Business Maverick attempted to contact Breytenbach for comment, but she was not available.

Breytenbach is widely respected for leading the renewable energy programme since 2011 that has successfully attracted billions of rand of investments in solar and wind power. The programme has raised more than R200-billion over the past five years, with the successful roll-out of more than 100 renewable energy projects.

She also had to navigate political controversies surrounding the renewable energy programme, with trade unions and the EFF claiming the programme’s competitive costs were to blame for the dire financial position of Eskom, which cannot pay its more than R400-billion debt.

She is a top-shelf professional when it comes to South Africa’s renewable energy industry,” said one energy expert about Breytenbach, a former National Treasury official who has built a more than two-decade career in the public-private partnership and renewable energy industry.

The IPP Office was established in November 2010 by the Department of Mineral Resources and Energy, National Treasury and DBSA to ensure a competitive, fair and transparent procurement process for renewable energy in South Africa.

DBSA is a state-owned development finance institution that invests in infrastructure projects, with a loan and disbursement book of R12.2-billion in 2018. In 2016, the Department of Energy, National Treasury, and DBSA entered into a memorandum of agreement in which the latter’s role in the IPP Office was outlined.

The DBSA provided the initial seed funding to establish the IPP office, giving it the prerogative to appoint staff at the IPP office. Breytenbach was seconded to the office by National Treasury.

DBSA also enjoyed the power to appoint transaction advisory firms to assist the IPP Office in the evaluation of tender bids for independent power producers. Essentially, the DBSA headed a comprehensive procurement platform, which also included funding from commercial banks, some which have ditched the funding of coal-fired power stations in favour of renewable energy projects.

Why Breytenbach left

The Department of Energy and DBSA have issued mixed messages regarding the departure of Breytenbach.

The DBSA said Breytenbach has not been an employee of DBSA (and effectively the IPP Office) since the expiry of her three-year employment contract on 28 February 2019. This was when she reached the development finance institution’s “mandatory retirement age of 60”.

The DBSA, National Treasury, and department agreed to offer Breytenbach an extended contract only for a short-term period from 15 March 2019 to 31 July 2019. “This was done in order to complete the recruitment process of the new head IPP office.”

Breytenbach did not accept the short-term contract offer. DBSA made another offer to Breytenbach on 7 May 2019 to extend her employment contract on a short-term basis. She declined this offer on 13 May 2019.

Beyond reaching the DBSA’s “mandatory retirement age” it is unclear why Breytenbach’s contract was not extended for a longer period.

Although the Department of Energy acknowledged Business Maverick’s request for comment about circumstances leading to Breytenbach’s exit from the IPP office, it had not responded at the time of publishing.
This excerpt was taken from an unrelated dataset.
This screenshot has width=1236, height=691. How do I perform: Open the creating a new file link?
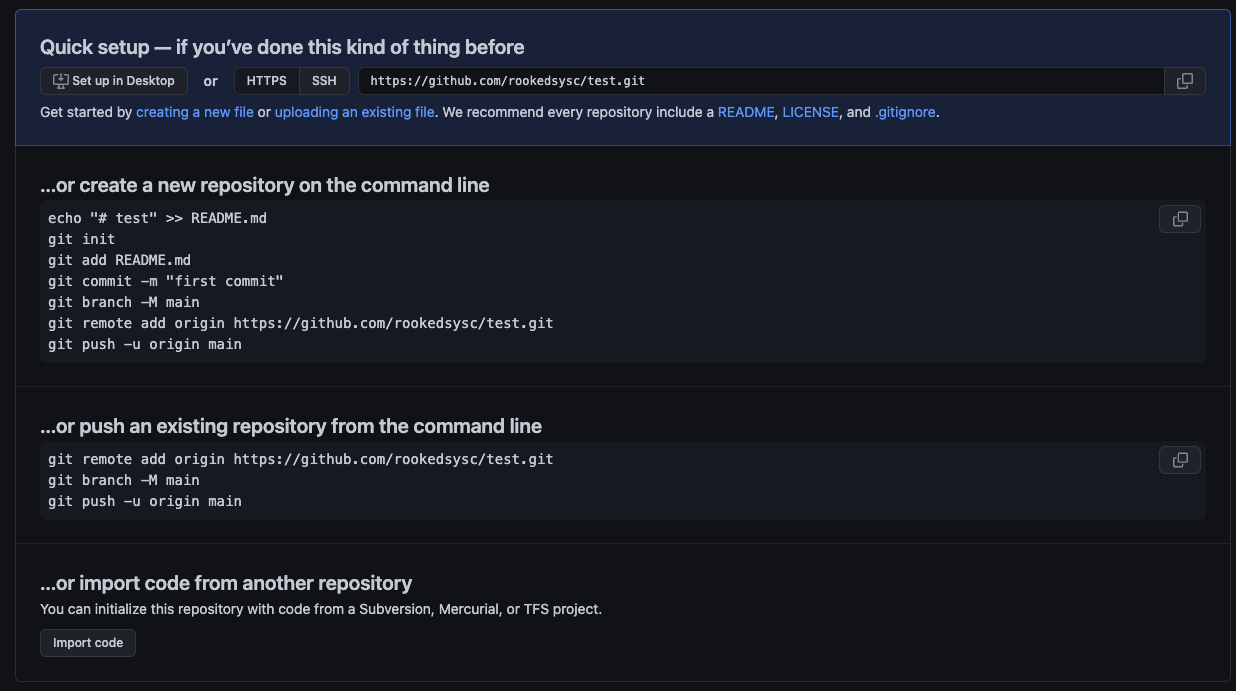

Instead, it released a cryptic media statement on Tuesday 23 July. The department said it had requested a meeting with the DBSA and National Treasury as the chair of a Joint Implementation Committee (JIC) to address undisclosed issues that were “creating operational instability” at the IPP Office. The JIC is mandated to oversee governance issues at the IPP office under the 2016 memorandum of agreement between the Department of Energy, National Treasury, and DBSA.

The JIC unanimously agreed that the current situation was untenable and agreed on the need for urgent action to be taken to create stability at the IPP Office.”

The department said since the expiry of Breytenbach’s contract, it has “become clear” that “it is not possible to resolve” the appointment of the head of the IPP Office “under the current circumstances”.